--- DATA TO USE Enclosed Below ---

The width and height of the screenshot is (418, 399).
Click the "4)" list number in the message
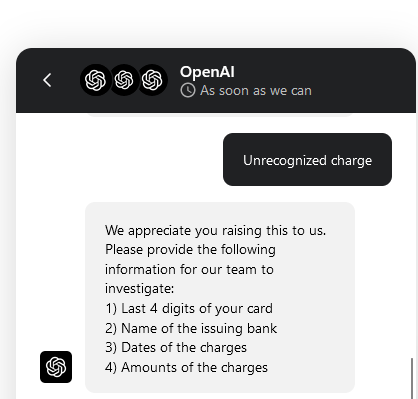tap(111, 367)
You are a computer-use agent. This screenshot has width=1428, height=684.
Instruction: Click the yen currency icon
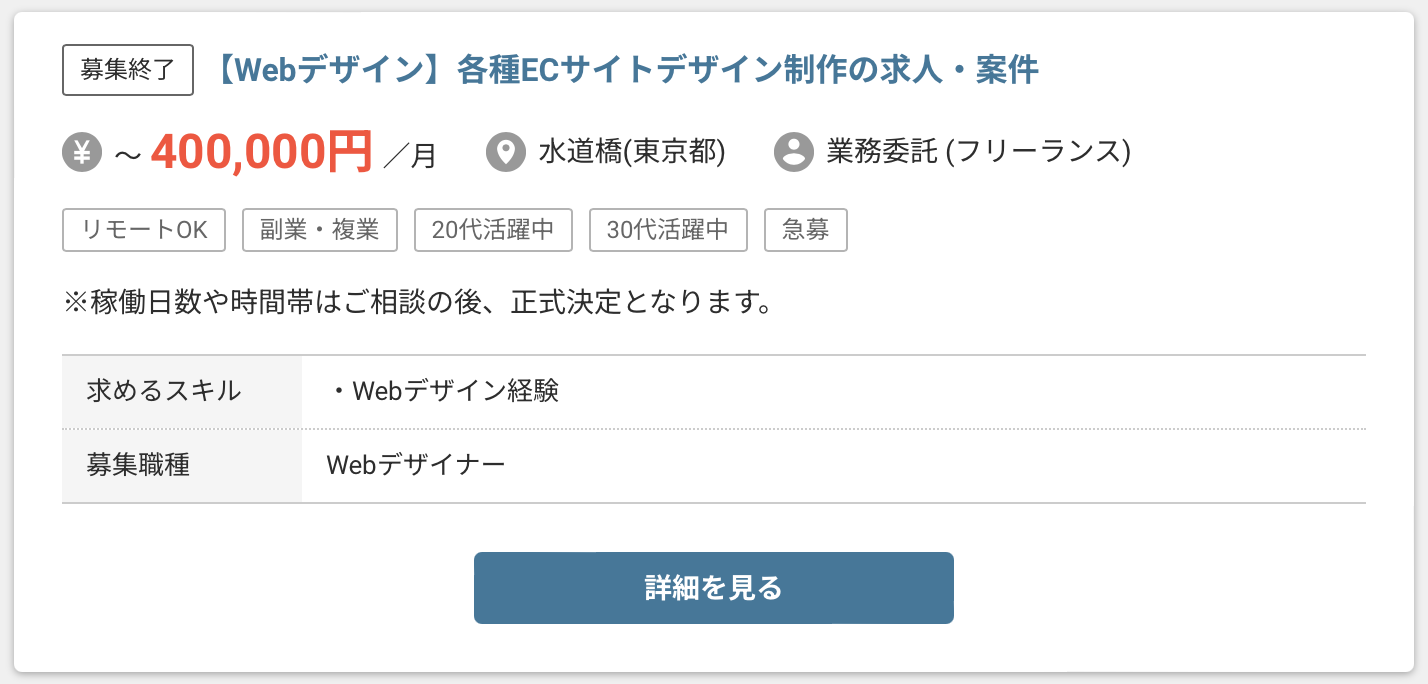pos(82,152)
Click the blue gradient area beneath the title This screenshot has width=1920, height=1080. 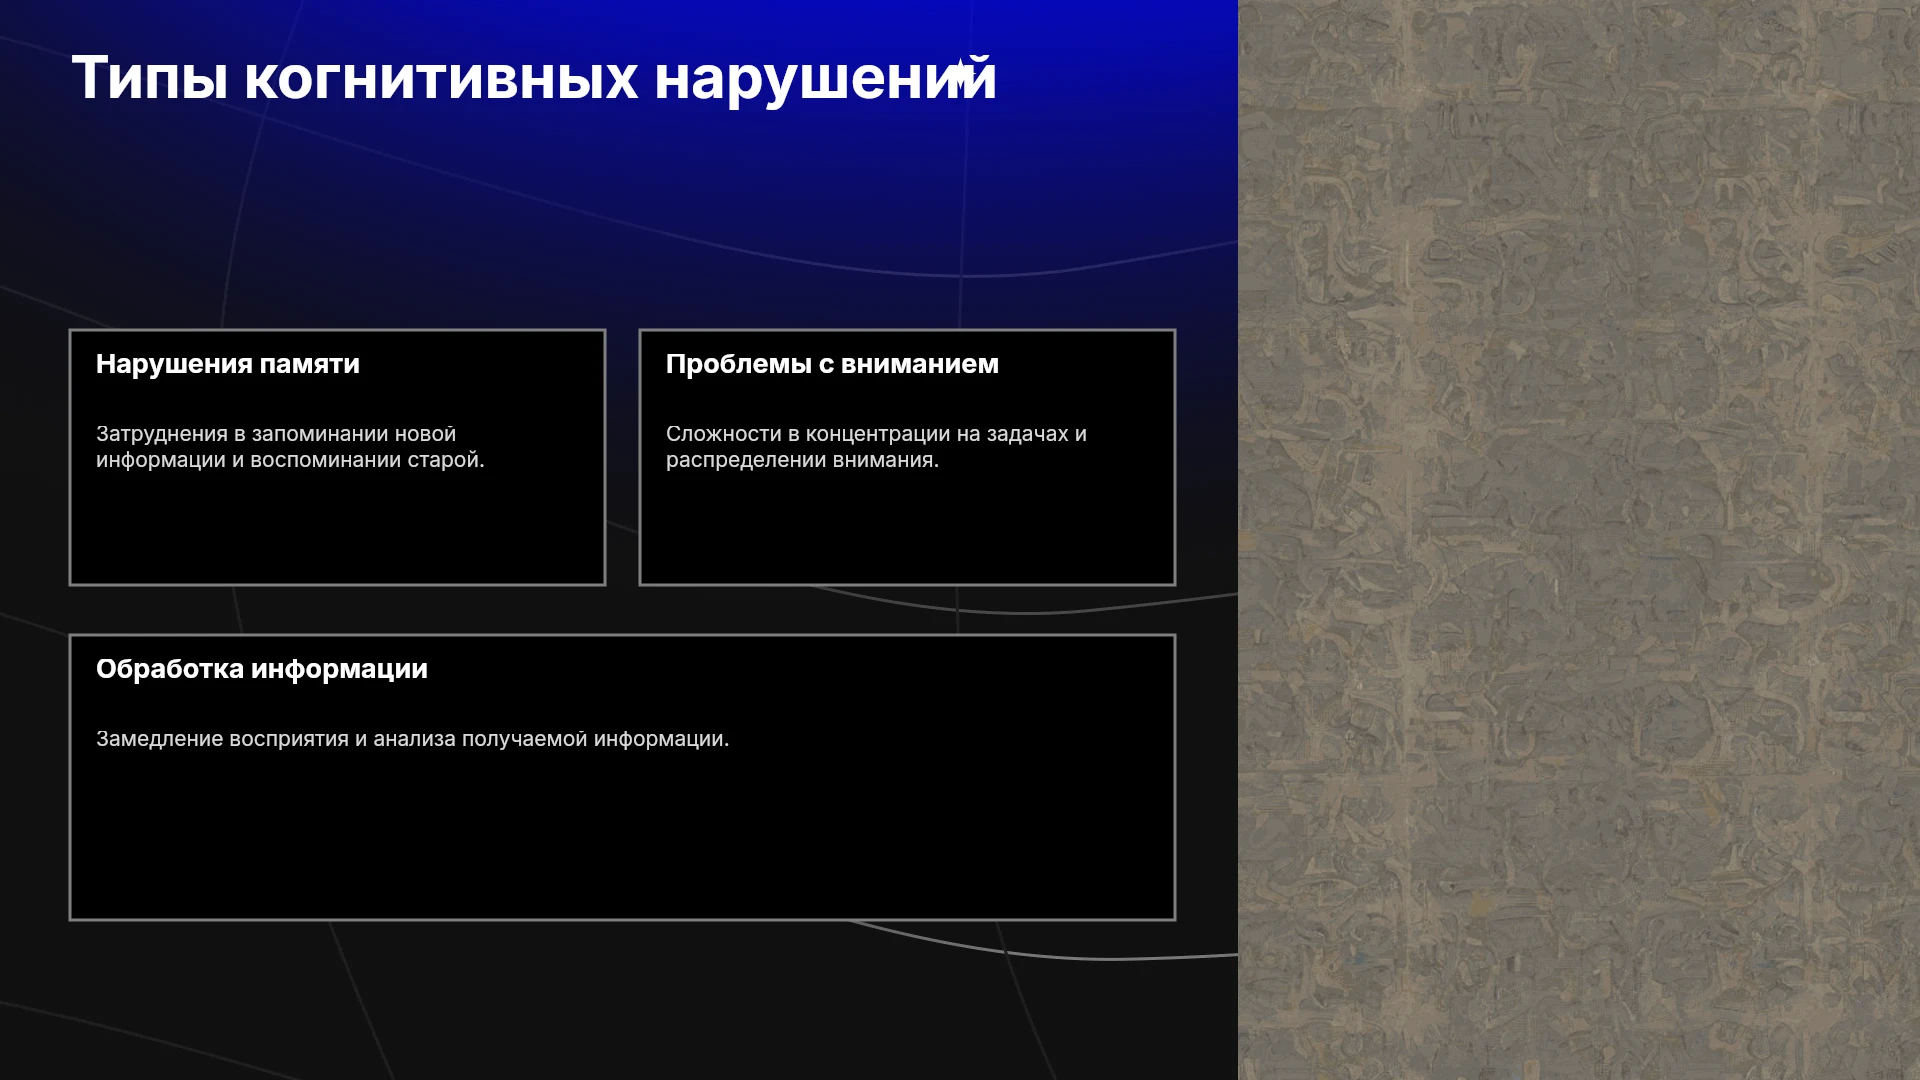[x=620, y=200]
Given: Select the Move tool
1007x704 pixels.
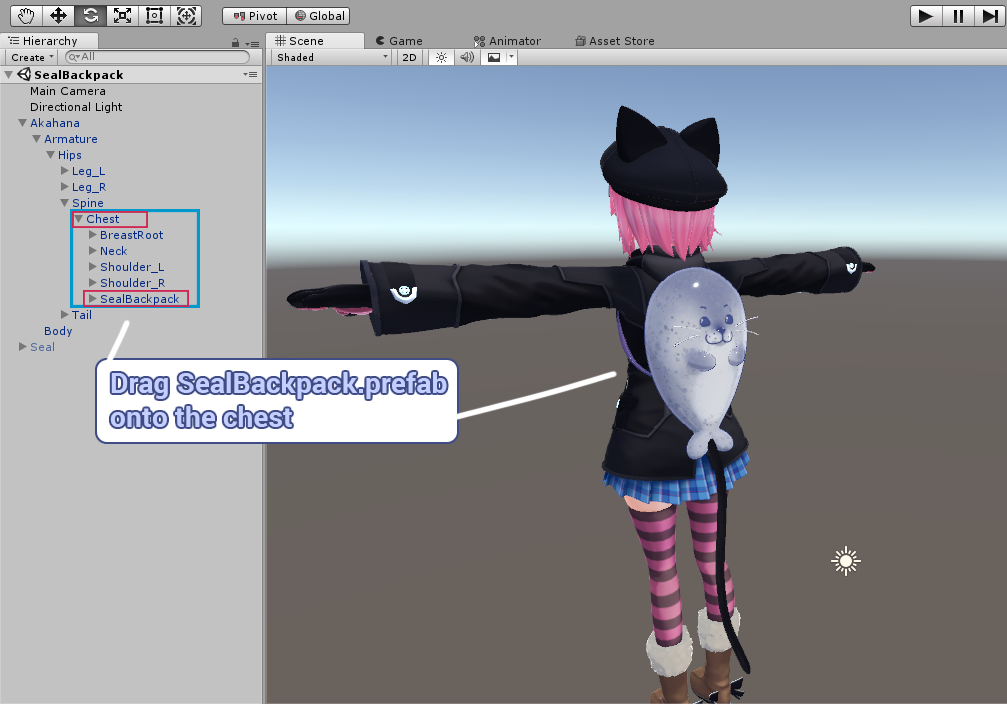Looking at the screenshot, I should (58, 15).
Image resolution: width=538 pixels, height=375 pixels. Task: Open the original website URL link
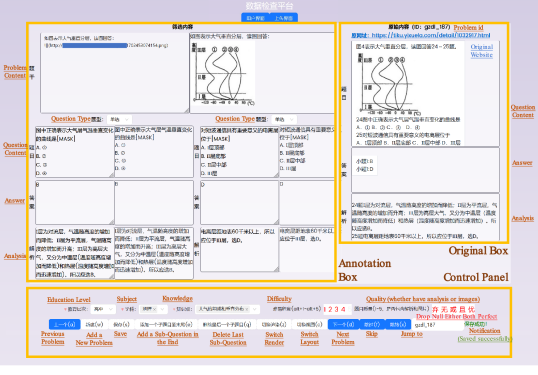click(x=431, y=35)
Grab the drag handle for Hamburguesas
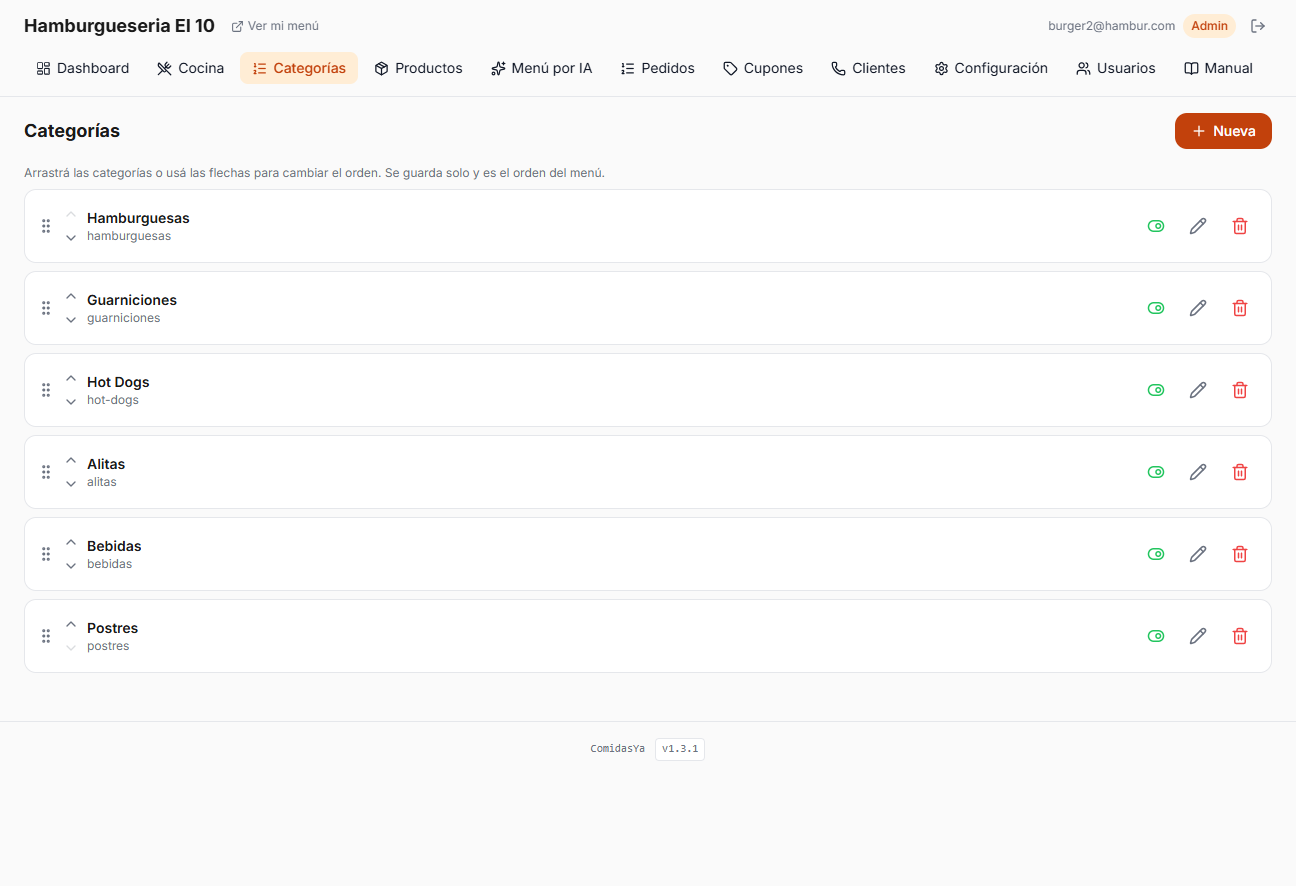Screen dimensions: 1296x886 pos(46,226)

--- End of Enclosed DATA TO USE ---

** GOAL OF THE EXERCISE **
Print exactly, and print only, the lines from the line with "Image resolution: width=538" through the last line of the entries, both ends included. No pictures belong in the result.

** REPLY **
Image resolution: width=538 pixels, height=375 pixels. Task: Open the original website URL link
click(x=431, y=35)
Grab the drag handle for Hamburguesas
Screen dimensions: 1296x886 pos(46,226)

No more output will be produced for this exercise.